Fire Beacon after sunrise, 2015
I was looking to get a great sunrise on the Firle Beacon slopes of the South Downs, as in the summer, the sunrise would hit the north of the downs as it rises to the northeast in summer, whereas in winter it’s in the southeast, usually over the sea. The light was shielded by sporadic clouds, and at one point I suddenly became engulfed in some surprising mist, but the clouds provided interest in the sky for these shots.
Just before the sunrise, I experimented again with the Big Stopper, reducing the exposure by 10 stops and prolonging it for a few minutes to get the sweeping texture in the sky here. I didn’t like this as much as the left side of the photo seemed dull by comparison.
The light really glowed over the reaches of the Sussex/Kent border, and I experimented with a 2x extender to increase the focal length of my 70-200mm lens. The extender doubles the focal length, so this is actually at maximum of 400mm. It’s not that sharp, as it’s better to use a lens with the focal length of 400mm than use an adapter, but I love the layers in the bottom of the image.
Hay bales, 2015
Using a long focal length compresses the landscape and offers different compositions to really hone in on details and patterns, I liked the texture in the fields and found this odd turret on some farmland, which I presume is part of the Firle/Charleston Estate.

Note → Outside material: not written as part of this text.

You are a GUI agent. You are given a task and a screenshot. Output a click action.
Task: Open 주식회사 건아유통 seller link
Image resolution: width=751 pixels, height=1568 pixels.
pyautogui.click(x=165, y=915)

This shoot was as much about details as it was about the vista of the beacon and valley at Firle. The morning dew twinkled off these summer wildflowers, but I couldn’t quite get the composition right here and will try more of this again later this year. Before the mist rolled onto the hill when I reached the summit, these beautiful clouds rolled over and I went for this simple composition before heading home for a morning smoothie and hot cup of tea.